▶ TASK TO COMPLETE
Please recast all of the following lines as a numbered list, leaving out any blank lines.

▶ DATA PROVIDED
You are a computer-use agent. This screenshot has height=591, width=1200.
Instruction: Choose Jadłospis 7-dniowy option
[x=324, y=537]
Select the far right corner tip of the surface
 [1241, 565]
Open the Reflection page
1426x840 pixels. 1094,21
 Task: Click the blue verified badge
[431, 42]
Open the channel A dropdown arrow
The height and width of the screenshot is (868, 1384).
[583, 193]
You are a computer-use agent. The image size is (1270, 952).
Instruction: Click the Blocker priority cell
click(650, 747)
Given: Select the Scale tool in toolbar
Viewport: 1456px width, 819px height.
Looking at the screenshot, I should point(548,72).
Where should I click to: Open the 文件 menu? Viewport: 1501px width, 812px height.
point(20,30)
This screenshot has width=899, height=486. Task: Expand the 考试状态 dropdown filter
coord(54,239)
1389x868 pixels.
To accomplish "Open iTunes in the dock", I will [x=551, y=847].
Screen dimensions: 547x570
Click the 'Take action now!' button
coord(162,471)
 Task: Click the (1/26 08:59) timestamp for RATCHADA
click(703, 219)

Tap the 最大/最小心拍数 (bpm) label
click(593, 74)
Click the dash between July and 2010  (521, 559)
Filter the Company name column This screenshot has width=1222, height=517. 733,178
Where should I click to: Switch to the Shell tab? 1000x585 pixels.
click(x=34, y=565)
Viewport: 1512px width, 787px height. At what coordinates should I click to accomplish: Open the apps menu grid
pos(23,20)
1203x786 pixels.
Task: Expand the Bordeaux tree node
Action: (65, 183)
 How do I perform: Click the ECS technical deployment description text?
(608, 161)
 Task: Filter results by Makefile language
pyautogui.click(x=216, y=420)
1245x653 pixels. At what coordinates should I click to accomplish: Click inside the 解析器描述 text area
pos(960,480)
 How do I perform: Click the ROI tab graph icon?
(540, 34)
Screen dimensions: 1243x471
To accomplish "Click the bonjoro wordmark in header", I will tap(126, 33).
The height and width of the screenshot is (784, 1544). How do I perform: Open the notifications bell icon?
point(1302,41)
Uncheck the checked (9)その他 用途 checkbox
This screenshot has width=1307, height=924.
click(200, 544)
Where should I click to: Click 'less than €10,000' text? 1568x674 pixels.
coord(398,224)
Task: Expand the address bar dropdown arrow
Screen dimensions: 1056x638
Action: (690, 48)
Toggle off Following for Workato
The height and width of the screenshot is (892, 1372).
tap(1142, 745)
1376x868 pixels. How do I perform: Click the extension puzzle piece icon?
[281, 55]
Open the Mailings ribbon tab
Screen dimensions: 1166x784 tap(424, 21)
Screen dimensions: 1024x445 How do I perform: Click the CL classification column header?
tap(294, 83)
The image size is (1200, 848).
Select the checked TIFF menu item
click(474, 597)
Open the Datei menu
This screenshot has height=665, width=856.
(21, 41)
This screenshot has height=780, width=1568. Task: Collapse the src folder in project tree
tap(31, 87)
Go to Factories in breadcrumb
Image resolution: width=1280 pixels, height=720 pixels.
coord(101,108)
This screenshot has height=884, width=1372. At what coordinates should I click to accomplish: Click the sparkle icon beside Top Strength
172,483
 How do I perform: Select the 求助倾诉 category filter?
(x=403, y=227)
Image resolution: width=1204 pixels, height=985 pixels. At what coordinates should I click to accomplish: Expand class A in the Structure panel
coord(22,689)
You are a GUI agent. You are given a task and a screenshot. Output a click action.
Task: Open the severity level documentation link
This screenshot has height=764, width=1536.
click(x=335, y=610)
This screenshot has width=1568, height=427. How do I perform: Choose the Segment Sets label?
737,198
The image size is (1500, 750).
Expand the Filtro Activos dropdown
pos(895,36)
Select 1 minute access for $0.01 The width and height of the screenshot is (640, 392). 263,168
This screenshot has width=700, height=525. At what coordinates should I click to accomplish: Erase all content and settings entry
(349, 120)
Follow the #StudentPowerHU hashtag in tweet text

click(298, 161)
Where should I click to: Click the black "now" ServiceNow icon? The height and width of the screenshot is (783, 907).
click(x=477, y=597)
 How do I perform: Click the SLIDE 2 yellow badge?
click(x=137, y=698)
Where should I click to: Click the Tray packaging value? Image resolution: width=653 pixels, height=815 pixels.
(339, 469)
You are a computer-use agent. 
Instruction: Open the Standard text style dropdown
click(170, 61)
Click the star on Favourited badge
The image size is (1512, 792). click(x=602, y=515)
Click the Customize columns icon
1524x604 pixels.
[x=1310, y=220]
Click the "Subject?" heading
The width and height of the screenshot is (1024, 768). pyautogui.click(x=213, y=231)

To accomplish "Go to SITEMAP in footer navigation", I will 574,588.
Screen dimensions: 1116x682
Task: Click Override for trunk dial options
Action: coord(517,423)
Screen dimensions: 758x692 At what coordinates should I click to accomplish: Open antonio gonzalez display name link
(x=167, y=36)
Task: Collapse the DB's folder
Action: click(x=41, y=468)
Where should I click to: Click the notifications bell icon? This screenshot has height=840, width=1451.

▶ THE SOLUTION
1. You are a computer-use agent. This screenshot has height=591, width=1200.
2. Instruction: Choose Jadłospis 7-dniowy option
3. [x=324, y=537]
4. Select the far right corner tip of the surface
5.  [1241, 565]
6. Open the Reflection page
7. 1426x840 pixels. 1094,21
8.  Task: Click the blue verified badge
9. [431, 42]
10. Open the channel A dropdown arrow
11. The height and width of the screenshot is (868, 1384).
12. [583, 193]
13. You are a computer-use agent. The image size is (1270, 952).
14. Instruction: Click the Blocker priority cell
15. click(650, 747)
16. Given: Select the Scale tool in toolbar
17. Viewport: 1456px width, 819px height.
18. Looking at the screenshot, I should point(548,72).
19. Where should I click to: Open the 文件 menu? Viewport: 1501px width, 812px height.
20. point(20,30)
21. This screenshot has width=899, height=486. Task: Expand the 考试状态 dropdown filter
22. coord(54,239)
23. 1389x868 pixels.
24. To accomplish "Open iTunes in the dock", I will [x=551, y=847].
25. Screen dimensions: 547x570
26. Click the 'Take action now!' button
27. coord(162,471)
28.  Task: Click the (1/26 08:59) timestamp for RATCHADA
29. click(703, 219)
30. Tap the 最大/最小心拍数 (bpm) label
31. click(593, 74)
32. Click the dash between July and 2010  (521, 559)
33. Filter the Company name column This screenshot has width=1222, height=517. 733,178
34. Where should I click to: Switch to the Shell tab? 1000x585 pixels.
35. click(x=34, y=565)
36. Viewport: 1512px width, 787px height. At what coordinates should I click to accomplish: Open the apps menu grid
37. pos(23,20)
38. 1203x786 pixels.
39. Task: Expand the Bordeaux tree node
40. Action: (65, 183)
41.  How do I perform: Click the ECS technical deployment description text?
42. (608, 161)
43.  Task: Filter results by Makefile language
44. pyautogui.click(x=216, y=420)
45. 1245x653 pixels. At what coordinates should I click to accomplish: Click inside the 解析器描述 text area
46. pos(960,480)
47.  How do I perform: Click the ROI tab graph icon?
48. (540, 34)
49. Screen dimensions: 1243x471
50. To accomplish "Click the bonjoro wordmark in header", I will tap(126, 33).
51. The height and width of the screenshot is (784, 1544). How do I perform: Open the notifications bell icon?
52. point(1302,41)
53. Uncheck the checked (9)その他 用途 checkbox
54. This screenshot has width=1307, height=924.
55. click(200, 544)
56. Where should I click to: Click 'less than €10,000' text? 1568x674 pixels.
57. coord(398,224)
58. Task: Expand the address bar dropdown arrow
59. Screen dimensions: 1056x638
60. Action: (690, 48)
61. Toggle off Following for Workato
62. The height and width of the screenshot is (892, 1372).
63. tap(1142, 745)
64. 1376x868 pixels. How do I perform: Click the extension puzzle piece icon?
65. [281, 55]
66. Open the Mailings ribbon tab
67. Screen dimensions: 1166x784 tap(424, 21)
68. Screen dimensions: 1024x445 How do I perform: Click the CL classification column header?
69. tap(294, 83)
70. The image size is (1200, 848).
71. Select the checked TIFF menu item
72. click(474, 597)
73. Open the Datei menu
74. This screenshot has height=665, width=856.
75. (21, 41)
76. This screenshot has height=780, width=1568. Task: Collapse the src folder in project tree
77. tap(31, 87)
78. Go to Factories in breadcrumb
79. Image resolution: width=1280 pixels, height=720 pixels.
80. coord(101,108)
81. This screenshot has height=884, width=1372. At what coordinates should I click to accomplish: Click the sparkle icon beside Top Strength
82. 172,483
83.  How do I perform: Select the 求助倾诉 category filter?
84. (x=403, y=227)
85. Image resolution: width=1204 pixels, height=985 pixels. At what coordinates should I click to accomplish: Expand class A in the Structure panel
86. coord(22,689)
87. You are a GUI agent. You are given a task and a screenshot. Output a click action.
88. Task: Open the severity level documentation link
89. This screenshot has height=764, width=1536.
90. click(x=335, y=610)
91. This screenshot has width=1568, height=427. How do I perform: Choose the Segment Sets label?
92. 737,198
93. The image size is (1500, 750).
94. Expand the Filtro Activos dropdown
95. pos(895,36)
96. Select 1 minute access for $0.01 The width and height of the screenshot is (640, 392). 263,168
97. This screenshot has width=700, height=525. At what coordinates should I click to accomplish: Erase all content and settings entry
98. (349, 120)
99. Follow the #StudentPowerHU hashtag in tweet text
100. click(298, 161)
101. Where should I click to: Click the black "now" ServiceNow icon? The height and width of the screenshot is (783, 907).
102. click(x=477, y=597)
103.  How do I perform: Click the SLIDE 2 yellow badge?
104. click(x=137, y=698)
105. Where should I click to: Click the Tray packaging value? Image resolution: width=653 pixels, height=815 pixels.
106. (339, 469)
107. You are a computer-use agent. 
108. Instruction: Open the Standard text style dropdown
109. click(170, 61)
110. Click the star on Favourited badge
111. The image size is (1512, 792). click(x=602, y=515)
112. Click the Customize columns icon
113. 1524x604 pixels.
114. [x=1310, y=220]
115. Click the "Subject?" heading
116. The width and height of the screenshot is (1024, 768). pyautogui.click(x=213, y=231)
117. To accomplish "Go to SITEMAP in footer navigation", I will 574,588.
118. Screen dimensions: 1116x682
119. Task: Click Override for trunk dial options
120. Action: coord(517,423)
121. Screen dimensions: 758x692 At what coordinates should I click to accomplish: Open antonio gonzalez display name link
122. (x=167, y=36)
123. Task: Collapse the DB's folder
124. Action: click(x=41, y=468)
125. Where should I click to: Click the notifications bell icon? This screenshot has height=840, width=1451.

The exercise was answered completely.